Record excerpts:
Start

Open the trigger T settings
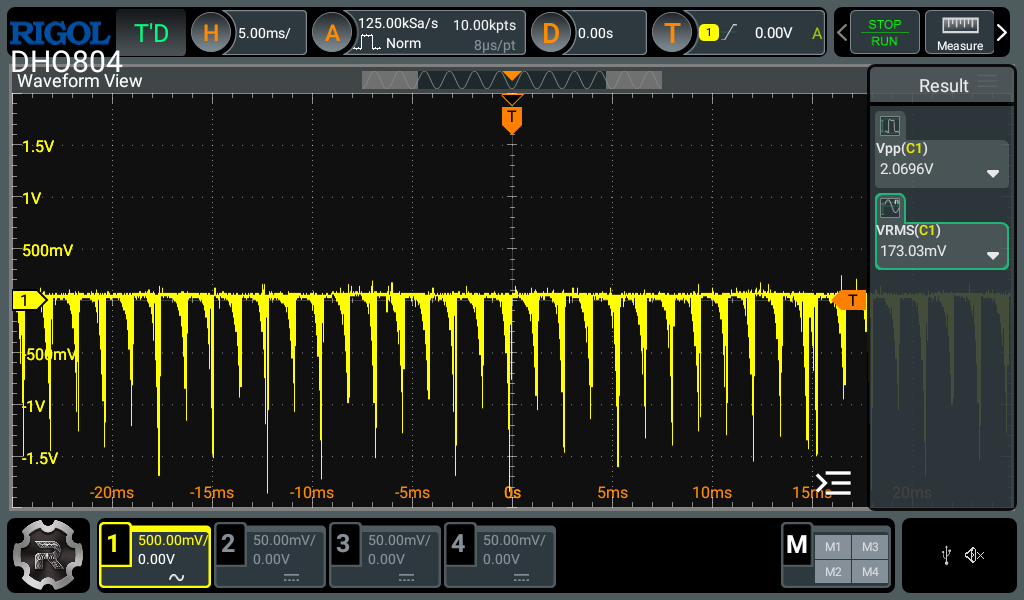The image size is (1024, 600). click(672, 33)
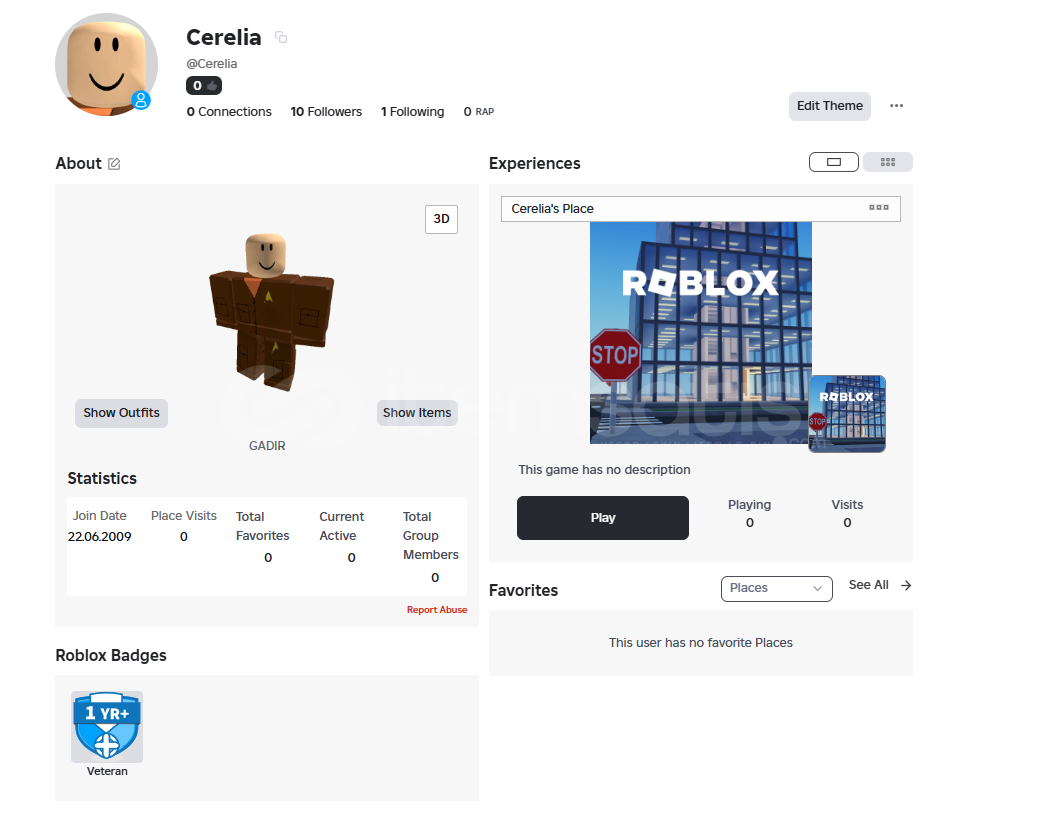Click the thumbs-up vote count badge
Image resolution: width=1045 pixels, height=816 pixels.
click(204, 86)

End
Start

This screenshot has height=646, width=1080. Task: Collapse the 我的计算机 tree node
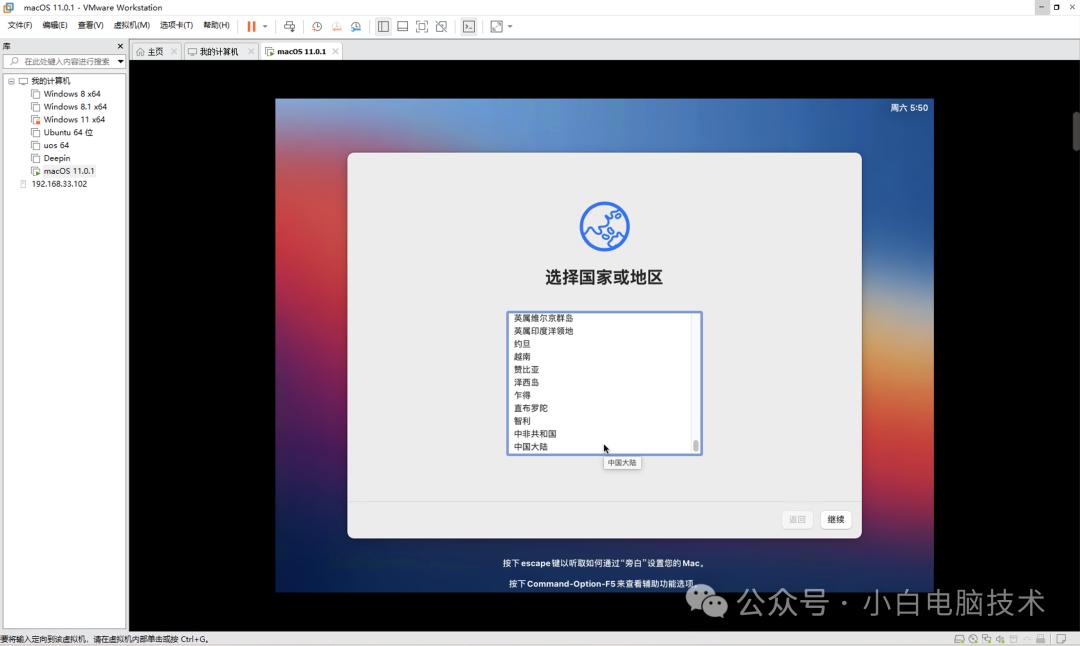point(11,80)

End

Rewrite the data from the line containing "This screenshot has" up to and including the line containing "point(11,80)", replacing "Collapse" with "Expand" and changing nothing else. Leave the pictures out of your answer.

Solution to this exercise:
This screenshot has height=646, width=1080. Task: Expand the 我的计算机 tree node
point(11,80)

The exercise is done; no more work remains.